━━━ DATA EXCERPTS
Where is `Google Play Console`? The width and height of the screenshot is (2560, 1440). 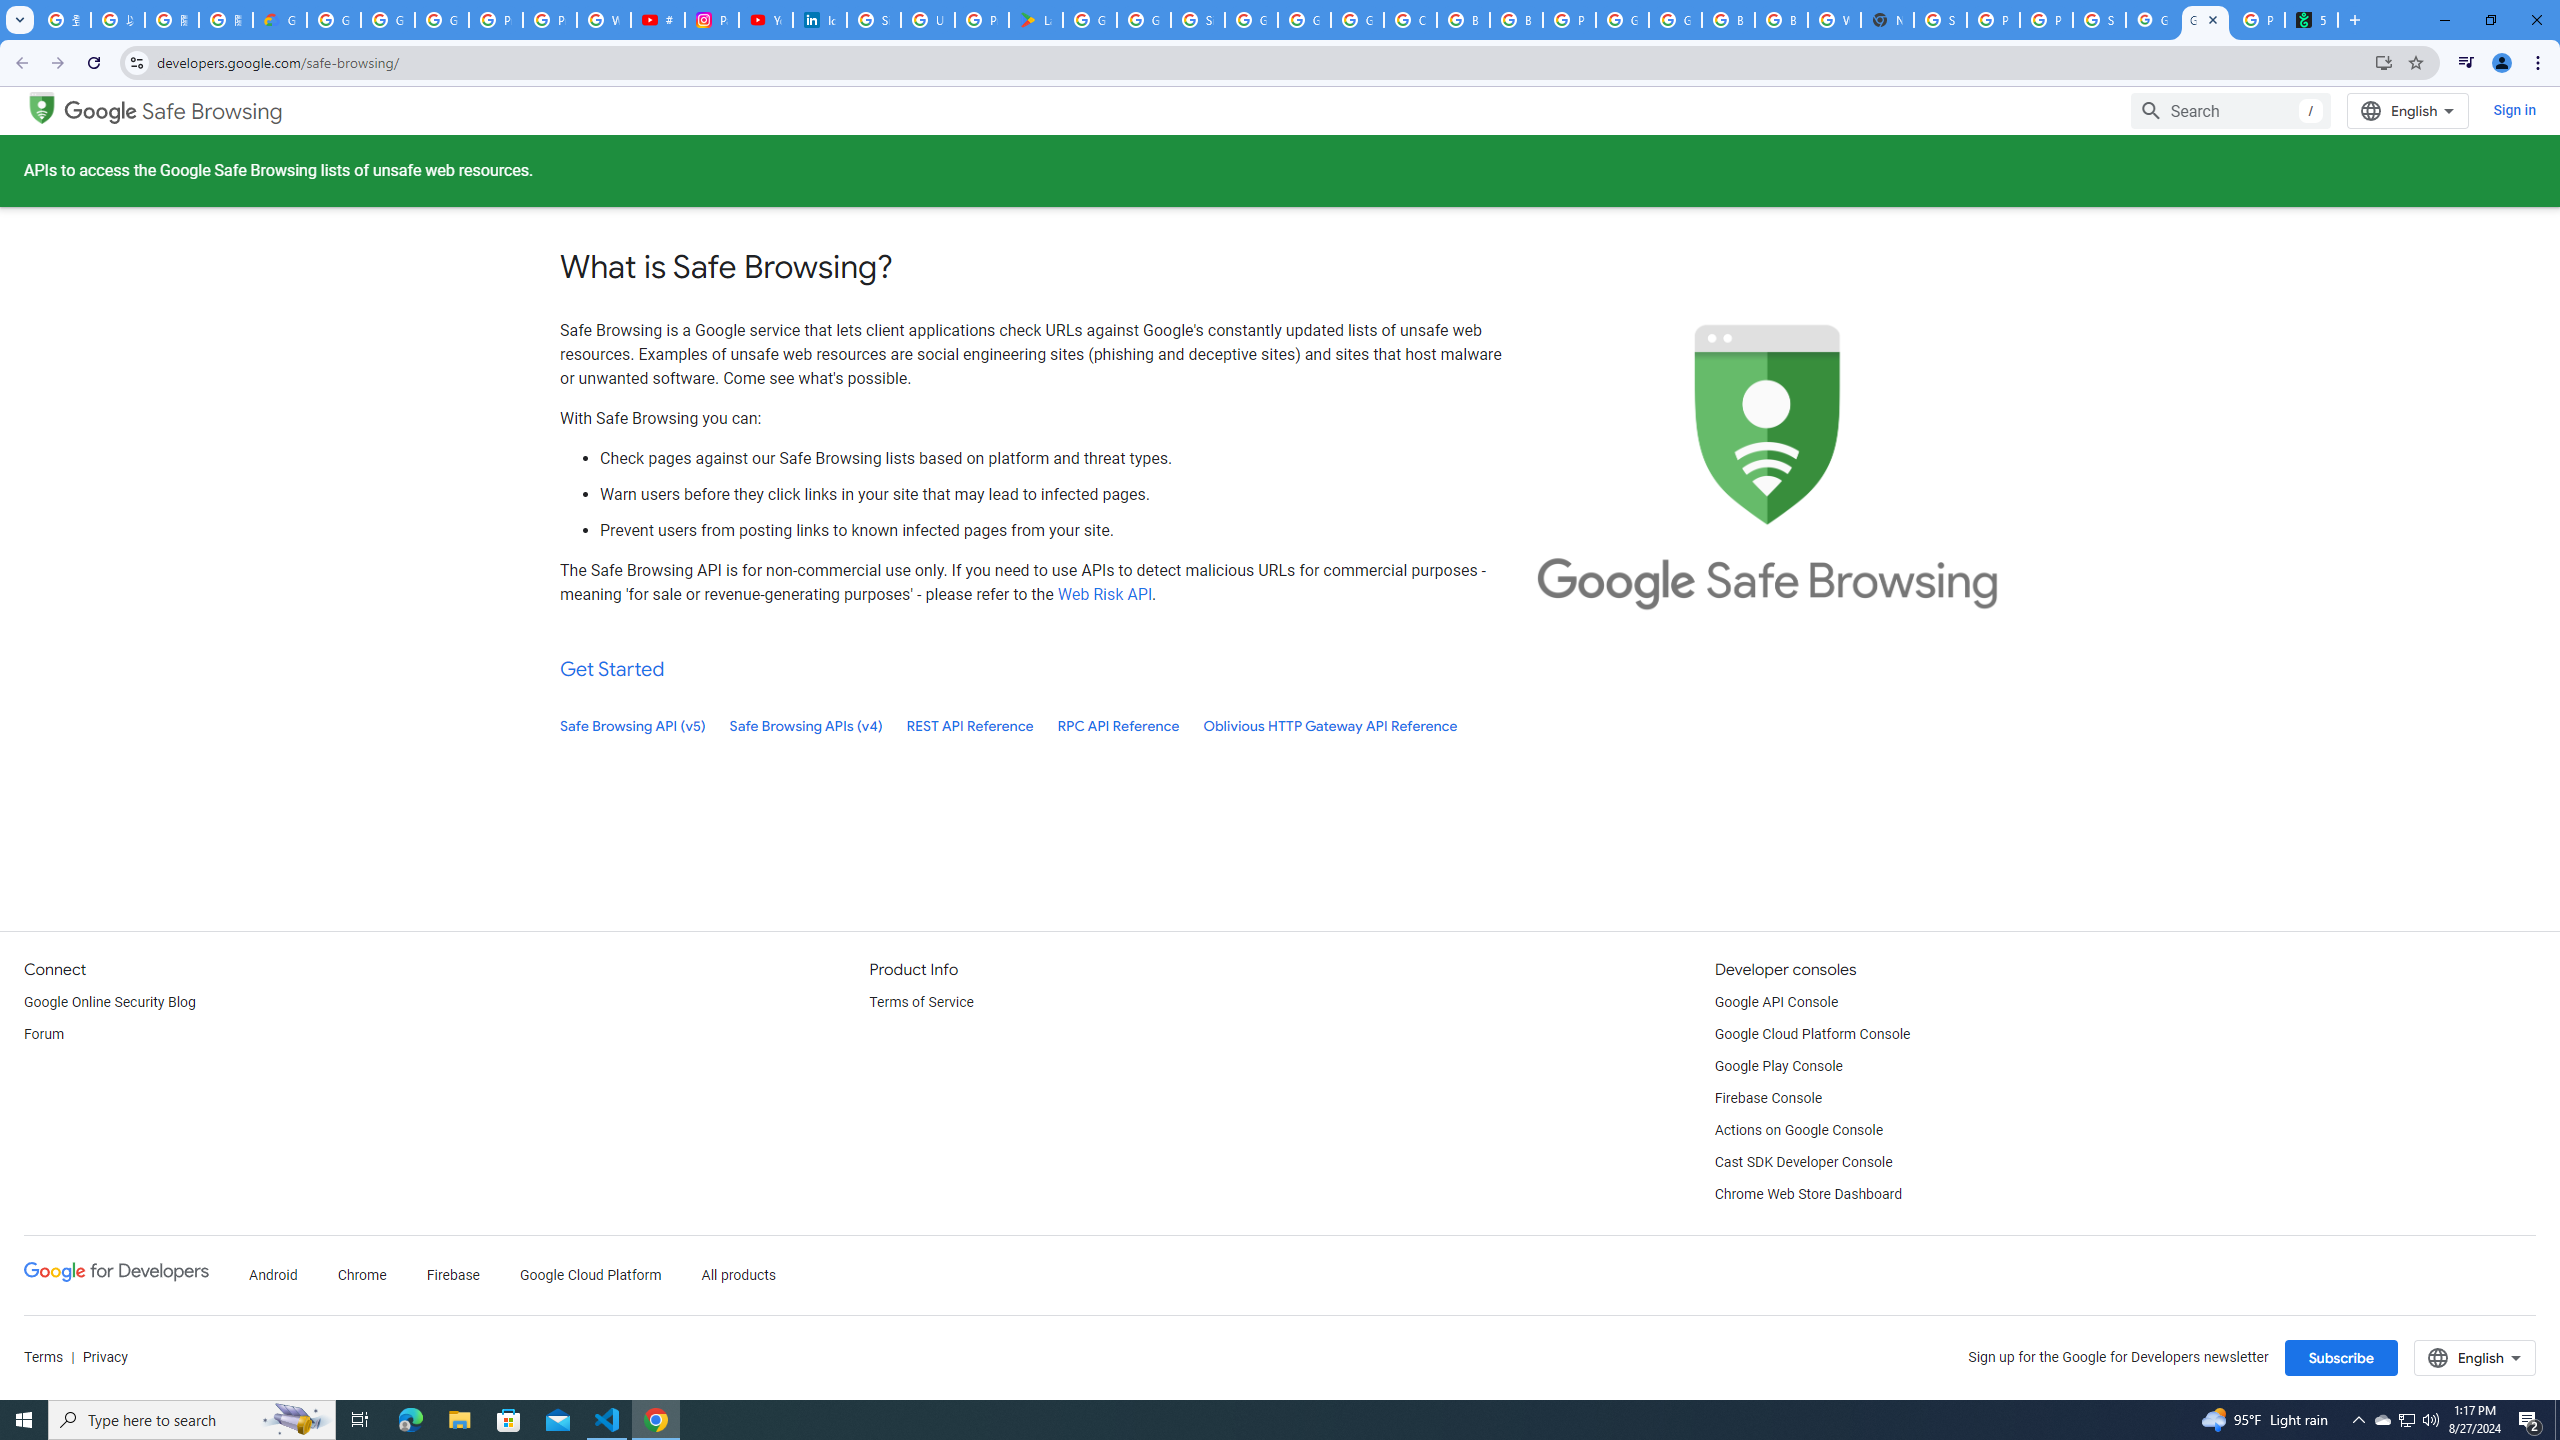
Google Play Console is located at coordinates (1779, 1066).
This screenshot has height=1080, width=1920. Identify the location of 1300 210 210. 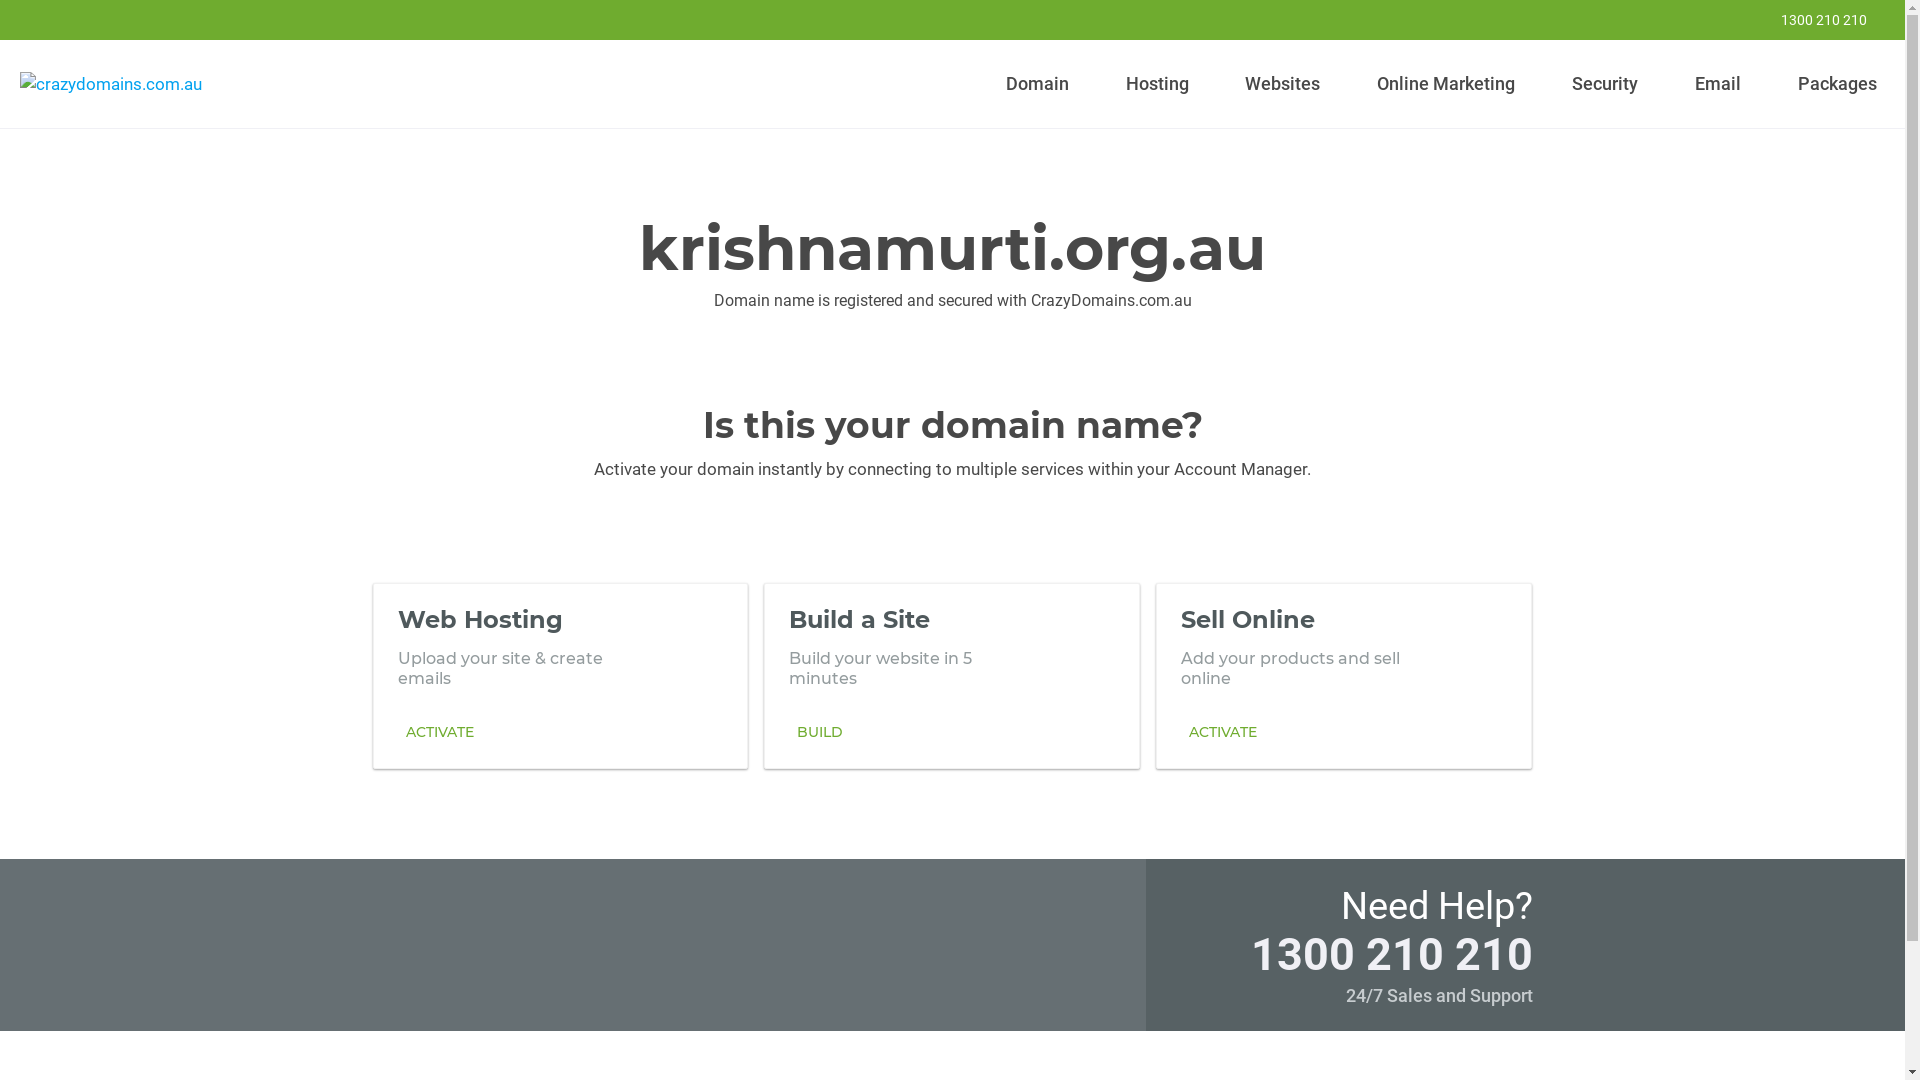
(1391, 954).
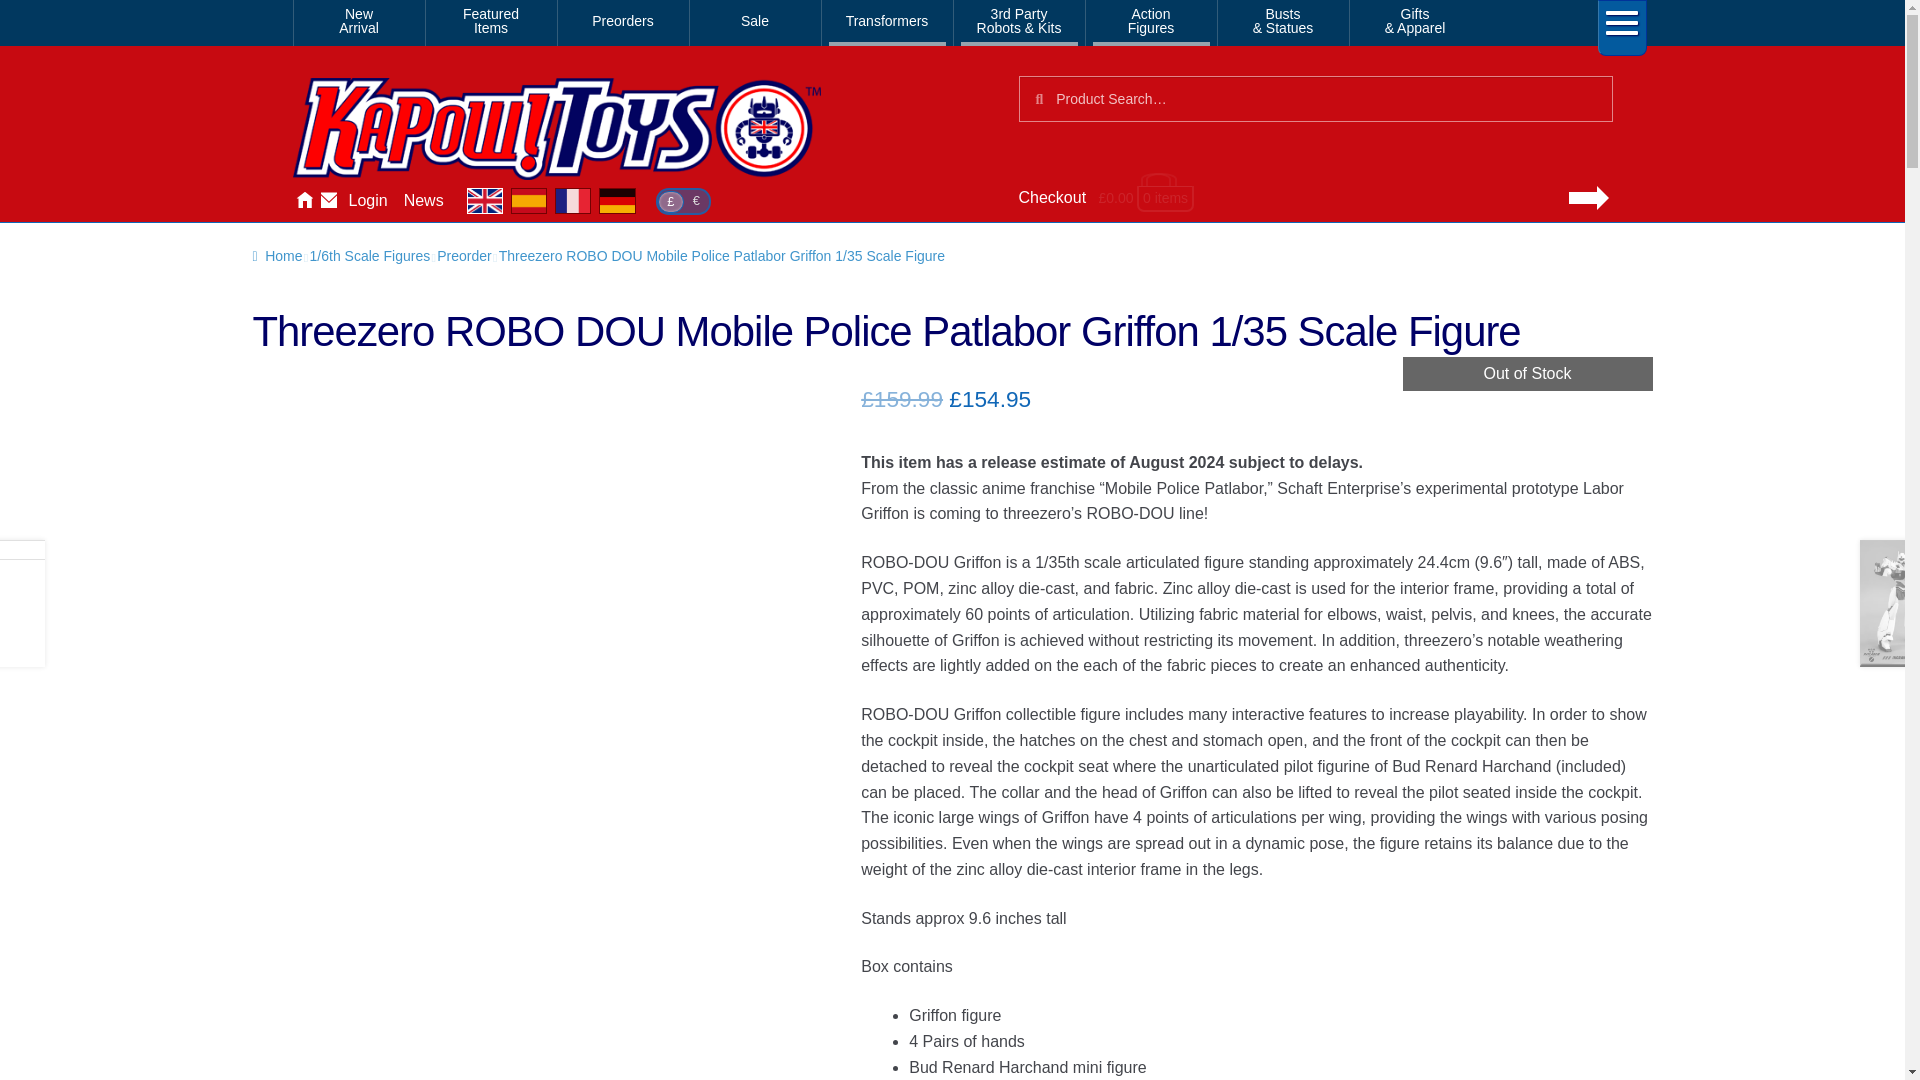 This screenshot has width=1920, height=1080. Describe the element at coordinates (1314, 198) in the screenshot. I see `View your shopping basket` at that location.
━━━━━━
**GOAL OF THE EXERCISE**. Please return all of the items above word for word, but leave out the pictures.

**EXERCISE RESULT**.
Where is `Google Play Console`? The width and height of the screenshot is (2560, 1440). 
Google Play Console is located at coordinates (1779, 1066).
This screenshot has height=1080, width=1920. Identify the location of 1300 210 210. 
(1391, 954).
 This screenshot has width=1920, height=1080. Describe the element at coordinates (1314, 198) in the screenshot. I see `View your shopping basket` at that location.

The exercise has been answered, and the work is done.